Abandonar el dolor era su única prioridad y el precio, dejar de vivir. El reportero gráfico freelance Kevin Carter, ganador del premio Pulitzer, decidió con treinta y tres años poner punto y final a una historia profesional de éxito, drogas y depresión, un cóctel siempre regado por el bourbon que solía beber con su barbitúrico personal, peor que una némesis : ser el autor de una fotografía icónica que le cambió la vida.
La profunda sequía que sufrió Sudán en 1993 dejó el territorio fuera de los mapas de la comprensión humana. Los campos de refugiados y aldeas olvidadas, con cientos de miles de difuntos vivos, ya eran los campos del horror y el hambre extrema. La muerte se abría paso como una guadaña sin contemplaciones, y en aquel trozo de tierra miserable sin una gota de agua, allí en medio del patio trasero del infierno, repudiado y olvidado incluso por el propio Lucifer, se encontraba el joven reportero gráfico Kevin Carter, con una Nikon FM2, una mochila de mano y su manía insensata.
Él no tomó la foto. La foto le fue entregada por la providencia; escogido por el destino o el azar.
Quince minutos eternos es lo que tardó en tomar la foto, a una distancia cruda de los dos únicos elementos en enfocar con la cámara réflex de 35 mm: un buitre, impávido, voluntariamente quieto, observa lo que se supone que es un niño arrodillado y abatido que no se mueve porque ya no tiene fuerzas, un pedazo de esqueleto infantil que se aferra a la vida por instinto de pervivencia.
Y Kevin hace la maldita foto. Clic.
The New York Times la publicó en portada, y agencias internacionales, como la Associated Press y Reuters, se hicieron eco. El mundo enloqueció. Inmediatamente, un alud de indignación cayó sobre el fotoperiodista. ¿Por qué no intervino de inmediato y apartó el buitre del niño? ¿Cómo tuvo la sangre fría que esperar? ¿La foto es manipulada? ¿Es un montaje? ¿Qué ocurrió con el niño? Incluso alguien preguntó: ¿y con el buitre?
El alud de indignación contra Kevin abrió un debate ético y profundo, y acaloradas discusiones sobre los límites de la profesión y su dimensión humana. También sobre el valor de difundir al mundo ese horror: ¿no es éste el principal deber del periodismo? Facultades de comunicación en pie de guerra, debates televisivos, activistas, políticos... ¡Kevin!, Kevin!, Kevin!... De los campos del horror, poco. Allí permanecen treinta años después.

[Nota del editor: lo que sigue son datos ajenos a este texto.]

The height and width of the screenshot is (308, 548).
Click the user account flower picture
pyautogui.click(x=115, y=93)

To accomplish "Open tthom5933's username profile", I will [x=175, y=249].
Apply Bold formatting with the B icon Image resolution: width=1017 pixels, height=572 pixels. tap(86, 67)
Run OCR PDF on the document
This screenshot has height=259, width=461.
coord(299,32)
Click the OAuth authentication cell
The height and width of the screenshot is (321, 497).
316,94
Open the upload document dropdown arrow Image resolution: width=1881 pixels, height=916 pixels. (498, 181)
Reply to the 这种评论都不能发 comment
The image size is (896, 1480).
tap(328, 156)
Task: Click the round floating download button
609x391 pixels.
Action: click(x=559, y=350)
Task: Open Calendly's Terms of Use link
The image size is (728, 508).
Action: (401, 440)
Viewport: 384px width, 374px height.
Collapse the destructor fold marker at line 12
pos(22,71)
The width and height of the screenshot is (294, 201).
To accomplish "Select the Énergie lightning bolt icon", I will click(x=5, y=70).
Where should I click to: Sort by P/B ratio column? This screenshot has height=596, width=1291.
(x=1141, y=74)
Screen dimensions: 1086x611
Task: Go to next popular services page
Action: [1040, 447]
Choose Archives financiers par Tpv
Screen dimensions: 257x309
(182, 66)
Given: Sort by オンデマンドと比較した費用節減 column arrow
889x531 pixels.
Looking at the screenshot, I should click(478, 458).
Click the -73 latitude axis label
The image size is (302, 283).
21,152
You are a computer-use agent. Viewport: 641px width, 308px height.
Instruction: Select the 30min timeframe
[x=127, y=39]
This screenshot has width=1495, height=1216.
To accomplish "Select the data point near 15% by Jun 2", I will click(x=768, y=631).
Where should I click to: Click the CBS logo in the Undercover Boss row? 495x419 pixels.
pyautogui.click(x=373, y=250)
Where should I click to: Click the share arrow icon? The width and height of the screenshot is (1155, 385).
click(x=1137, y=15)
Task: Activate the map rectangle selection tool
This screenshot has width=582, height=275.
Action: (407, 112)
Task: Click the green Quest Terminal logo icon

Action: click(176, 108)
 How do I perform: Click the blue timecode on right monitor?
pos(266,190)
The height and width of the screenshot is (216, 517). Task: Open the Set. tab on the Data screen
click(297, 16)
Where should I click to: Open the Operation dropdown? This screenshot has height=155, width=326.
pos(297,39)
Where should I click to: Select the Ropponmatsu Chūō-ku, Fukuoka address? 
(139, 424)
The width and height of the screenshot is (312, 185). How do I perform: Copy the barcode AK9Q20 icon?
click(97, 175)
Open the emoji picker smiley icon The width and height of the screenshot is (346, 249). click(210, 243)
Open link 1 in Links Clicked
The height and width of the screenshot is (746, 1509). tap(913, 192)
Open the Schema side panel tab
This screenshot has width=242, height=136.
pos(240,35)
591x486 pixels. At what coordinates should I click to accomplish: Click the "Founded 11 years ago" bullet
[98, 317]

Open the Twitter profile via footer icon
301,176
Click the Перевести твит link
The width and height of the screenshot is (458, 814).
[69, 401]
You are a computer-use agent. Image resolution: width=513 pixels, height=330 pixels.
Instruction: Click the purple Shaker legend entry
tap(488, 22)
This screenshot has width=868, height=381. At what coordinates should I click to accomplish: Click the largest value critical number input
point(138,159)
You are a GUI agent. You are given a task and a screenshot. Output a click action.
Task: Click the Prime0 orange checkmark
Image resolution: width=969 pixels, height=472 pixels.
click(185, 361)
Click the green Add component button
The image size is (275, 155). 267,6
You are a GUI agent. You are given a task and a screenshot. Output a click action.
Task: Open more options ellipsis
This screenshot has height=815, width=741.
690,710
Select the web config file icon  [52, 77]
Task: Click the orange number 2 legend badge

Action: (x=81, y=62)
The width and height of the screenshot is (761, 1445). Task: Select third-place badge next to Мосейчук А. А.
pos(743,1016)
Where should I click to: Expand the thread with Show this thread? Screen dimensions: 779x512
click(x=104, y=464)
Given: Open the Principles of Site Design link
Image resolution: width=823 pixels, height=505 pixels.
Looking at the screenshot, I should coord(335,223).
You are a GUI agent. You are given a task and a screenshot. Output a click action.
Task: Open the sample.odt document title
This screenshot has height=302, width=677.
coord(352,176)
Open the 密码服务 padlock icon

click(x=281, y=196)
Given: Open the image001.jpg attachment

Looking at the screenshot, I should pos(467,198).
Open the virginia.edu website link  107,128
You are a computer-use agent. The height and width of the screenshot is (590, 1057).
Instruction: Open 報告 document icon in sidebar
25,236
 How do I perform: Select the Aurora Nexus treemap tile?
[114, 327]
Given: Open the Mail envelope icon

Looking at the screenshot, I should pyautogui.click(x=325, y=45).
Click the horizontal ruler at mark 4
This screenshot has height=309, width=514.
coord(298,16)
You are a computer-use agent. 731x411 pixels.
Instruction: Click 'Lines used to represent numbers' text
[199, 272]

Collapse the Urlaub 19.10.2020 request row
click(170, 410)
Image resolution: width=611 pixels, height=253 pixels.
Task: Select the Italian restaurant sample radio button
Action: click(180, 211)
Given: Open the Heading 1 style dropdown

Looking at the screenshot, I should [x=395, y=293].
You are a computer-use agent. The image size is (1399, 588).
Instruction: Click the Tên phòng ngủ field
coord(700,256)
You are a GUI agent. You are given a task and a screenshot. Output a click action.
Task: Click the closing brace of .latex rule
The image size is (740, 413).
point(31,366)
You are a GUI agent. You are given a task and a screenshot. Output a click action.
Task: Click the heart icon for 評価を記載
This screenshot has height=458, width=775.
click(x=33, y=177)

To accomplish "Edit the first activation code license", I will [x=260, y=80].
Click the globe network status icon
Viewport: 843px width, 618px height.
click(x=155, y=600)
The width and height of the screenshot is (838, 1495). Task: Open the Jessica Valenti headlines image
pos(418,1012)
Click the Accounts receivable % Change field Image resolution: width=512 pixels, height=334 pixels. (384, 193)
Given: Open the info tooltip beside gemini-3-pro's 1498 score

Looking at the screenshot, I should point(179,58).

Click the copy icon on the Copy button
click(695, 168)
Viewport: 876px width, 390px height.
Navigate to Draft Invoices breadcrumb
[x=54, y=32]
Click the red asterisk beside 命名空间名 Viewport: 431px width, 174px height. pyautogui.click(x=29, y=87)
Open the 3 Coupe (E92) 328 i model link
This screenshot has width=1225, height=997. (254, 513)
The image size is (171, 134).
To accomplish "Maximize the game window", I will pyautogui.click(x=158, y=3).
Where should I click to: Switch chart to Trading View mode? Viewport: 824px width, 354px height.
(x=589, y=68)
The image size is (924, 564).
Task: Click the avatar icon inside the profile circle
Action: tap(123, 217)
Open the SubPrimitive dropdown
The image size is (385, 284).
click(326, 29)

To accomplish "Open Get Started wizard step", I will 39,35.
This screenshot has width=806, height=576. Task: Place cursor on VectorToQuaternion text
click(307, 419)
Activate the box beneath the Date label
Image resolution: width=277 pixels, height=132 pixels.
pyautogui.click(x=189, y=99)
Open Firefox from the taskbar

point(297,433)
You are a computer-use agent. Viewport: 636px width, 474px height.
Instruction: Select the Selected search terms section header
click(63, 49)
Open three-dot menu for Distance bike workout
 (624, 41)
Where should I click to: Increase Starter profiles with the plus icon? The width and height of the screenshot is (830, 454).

El merecido premio Pulitzer (otorgado el 12 de abril de 1994) no arregló las cosas. Le sentenció aún más a sufrir el estigma y ser el reverso de la moneda: la imagen también retrató la insensibilidad y la hipocresía colectiva que respondió con violencia verbal y nerviosa contra el mensajero, un joven reportero gráfico de treinta dos años. Carter llevó la letra escarlata hasta que dijo lo suficiente y murió solo, pocos meses después de recibir el premio, sin amigos, repudiado y sin un dólar en el bolsillo.
El fotoperiodismo de guerra es para estómagos bregados. Es el género periodístico más solitario y desagradecido de todos. También es lo más útil y auténtico, porque sus instantáneas dejan las tripas humanas a la intemperie. Sin aditivos. Un clic. Poderoso. Eterno. Humano.
"La fotografía es, ante todo, una manera de mirar. No es la mirada misma", dijo Susan Sontag.
Postdata: sí, el niño se salvó... ese día. Se llamaba Kong Nyong y murió a los 14 años de una gripe. El buitre se marchó despegando para buscar una nueva presa. ¿Cuántos niños murieron por igual sin ningún auxilio ni Nikon que los inmortalizara? Alguien aún puede sospechar que no atacó al Kong precisamente por la presencia de Kevin, atrapado como el buitre en su pulsión.